Task to complete:
Search the material for "DEBUT" and copy each line in which it is found.

Listed records:
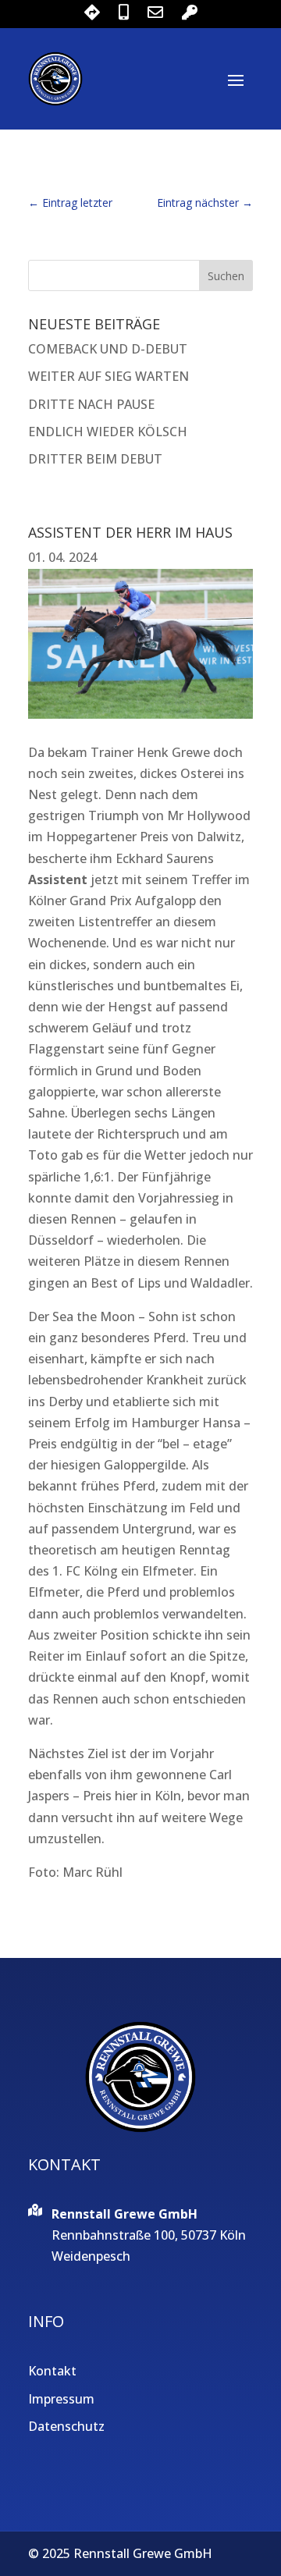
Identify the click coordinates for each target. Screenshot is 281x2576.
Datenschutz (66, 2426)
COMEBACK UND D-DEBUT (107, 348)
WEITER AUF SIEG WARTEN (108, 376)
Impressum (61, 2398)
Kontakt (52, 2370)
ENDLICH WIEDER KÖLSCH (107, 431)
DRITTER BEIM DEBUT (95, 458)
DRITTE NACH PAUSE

Response to the task:
COMEBACK UND D-DEBUT (107, 348)
DRITTER BEIM DEBUT (95, 458)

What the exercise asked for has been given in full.